> **PROBLEMS AND TASKS**:
a) Rewrite the paragraph in the essay on ideas in literature that begins "Shakespeare reminds us" more briefly, keeping its main facts.
b) In the essay on ideas in literature, who most prominently expressed the medieval church view on cruelty to animals?
c) Carry the essay on ideas in literature forward from its last sentence.

> **EXTRACT PROVIDED**:

== == ==

Wednesday, November 19, 2008

Zeitgeist, Literature, Science

A contrapuntal essay

In "The Relevance of Animal Experimentation to Roman Catholic Ethical Methodology," James Gaffney discusses the medieval church view (most prominantly expressed by Thomas Aquinas) that cruelty to animals was not inherently sinful, but that cruely to animals could lead one to a cruel disposition and cruelty toward humans. Gaffney writes

"Shakespeare reminds us that such ideas were current later in the Renaissance. thus, in Cymbeline, the queen's plan to test slow and painful poisons on 'such creatures as we count not worth the hanging--but none human' elicits from her physician the admonition that 'your highness shall from this practice but make hard your heart.'"

One doesn't have to look hard to find the ideas current at a time working their way into works of literature (and I'm reminded of John Fowles' suggestion that bad novels tell us more about the time period they were written in than good novels). Sometimes this is in mere passing, though sometimes writers particularly focus on exploring the ideas of the time. Mikhail Bakhtin writes that

"As an artist, Dostoevsky did not create his ideas in the same way philosophers or scholars create theirs--he created images of ideas found, heard, sometimes divined by him in reality itself, that is, ideas already living or entering life as idea-forces. Dostoevsky possessed an extraordinary gift for hearing the dialogue of his epoch [...] He heard both the loud, recognized, reigning voices of the epoch, that is, the reigning dominant ideas (official and unofficial), as well as voices still weak, ideas not yet fully emerged, latent ideas heard as yet by no one but himself, ideas that were just beginning to ripen, embryos of future worldviews."

== == ==

Entries from a collection:
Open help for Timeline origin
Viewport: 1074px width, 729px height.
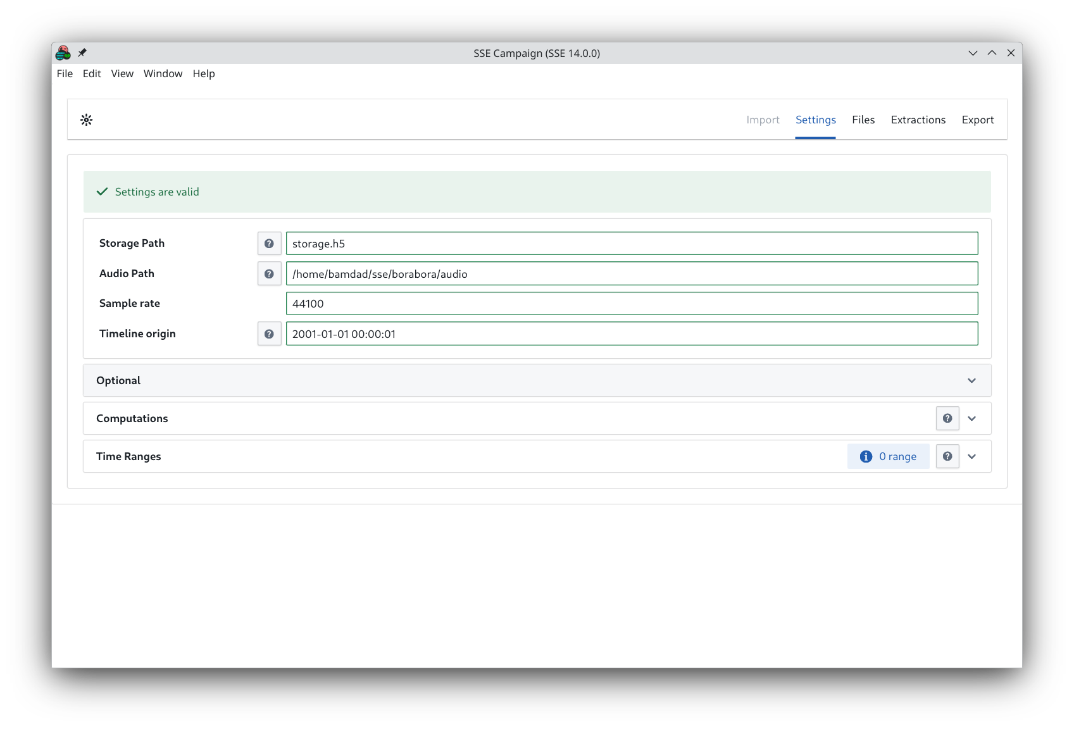[x=269, y=334]
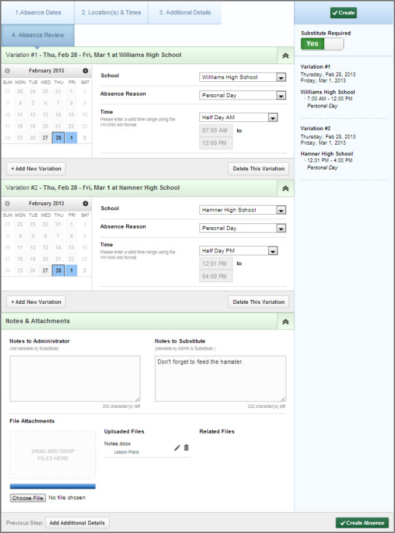Go to previous month in Variation #2 calendar
Image resolution: width=395 pixels, height=533 pixels.
coord(7,204)
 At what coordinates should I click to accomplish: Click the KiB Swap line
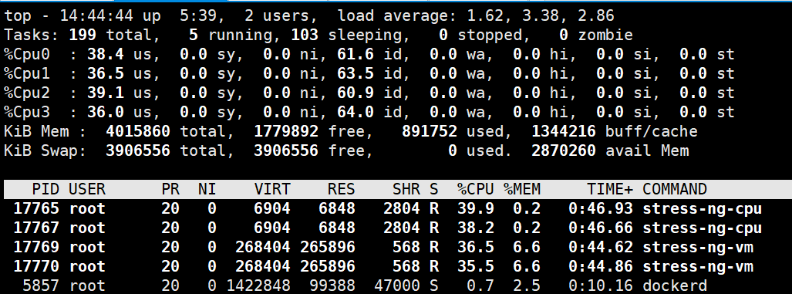click(x=346, y=151)
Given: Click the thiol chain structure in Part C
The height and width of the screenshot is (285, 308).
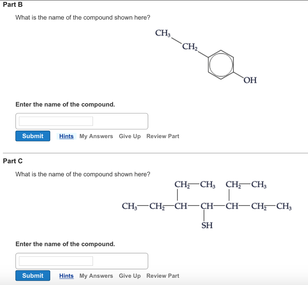Looking at the screenshot, I should click(206, 206).
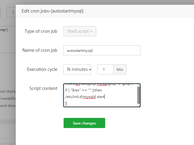Open the disabled Shell script dropdown

click(79, 31)
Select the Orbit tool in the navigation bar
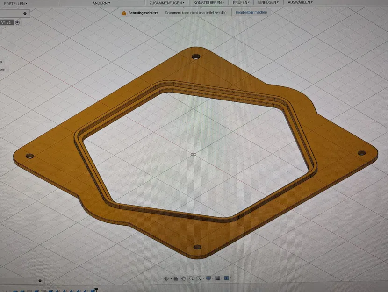Viewport: 388px width, 292px height. click(166, 278)
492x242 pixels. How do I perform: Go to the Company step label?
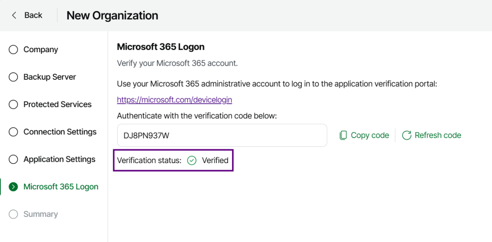pos(41,50)
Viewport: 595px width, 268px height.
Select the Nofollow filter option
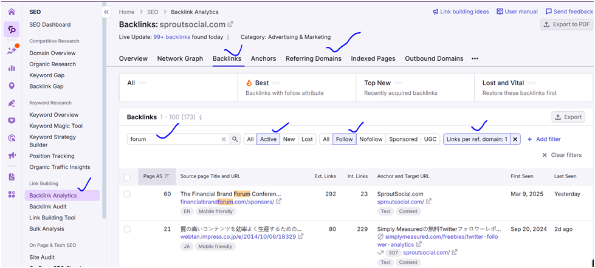point(371,139)

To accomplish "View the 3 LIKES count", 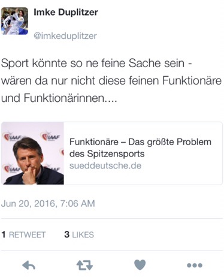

== == ==

> **YOUR WRITTEN ANSWERS**:
a) Shakespeare shows that such ideas were still current later in the Renaissance. In Cymbeline, the queen plans to test slow and painful poisons on creatures "not worth the hanging" but not human. Her physician warns that the practice will harden her heart.

b) Thomas Aquinas.

c)
And indeed, in Dostoevsky's great novels, he seems to tweak out the consequences of the religious and political thoughts and movements of his era.

I actually think it is primarily new scientific theories, new discoveries, and technological advancements that lead to a zeitgeist, a worldview common to a culture of a place and time. It is also political and economic events, but it is often new scientific insight that advances people to new ideas, new ways of seeing the world. Think of the giant shifts in thought after Columbus's trip to America. Think of the astronomical discoveries about the earth's place in the universe. Of human forays into outer space. Of life at the cellular level. Of how the printing press, railroads, flight, telephone, television, internet change us.

I also think of Darwin, and more broadly the new geological and biological ideas of the 19th century. Isn't reaction to such new ideas central to Victorian thought (or do I only think this because I've read The French Lieutenant's Woman too many times)? Which naturally brings me to Alfred Lord Tennyson. In In Memoriam A.H.H., Tennyson expresses his anxiety over the new scientific theories on geology and biology. He does not "invent" these ideas. I also doubt he was the first or only Victorian to react to Lyell in the way that he did. But you can read Tennyson's poetry if you want to explore the Victorian zeitgeist, if you want to see how Victorians responded to the scientific insight at the time. It's not the only reaction, but it is a prominent reaction. In Memoriam A.H.H. is perhaps an expression through poetry of the spirit of the time.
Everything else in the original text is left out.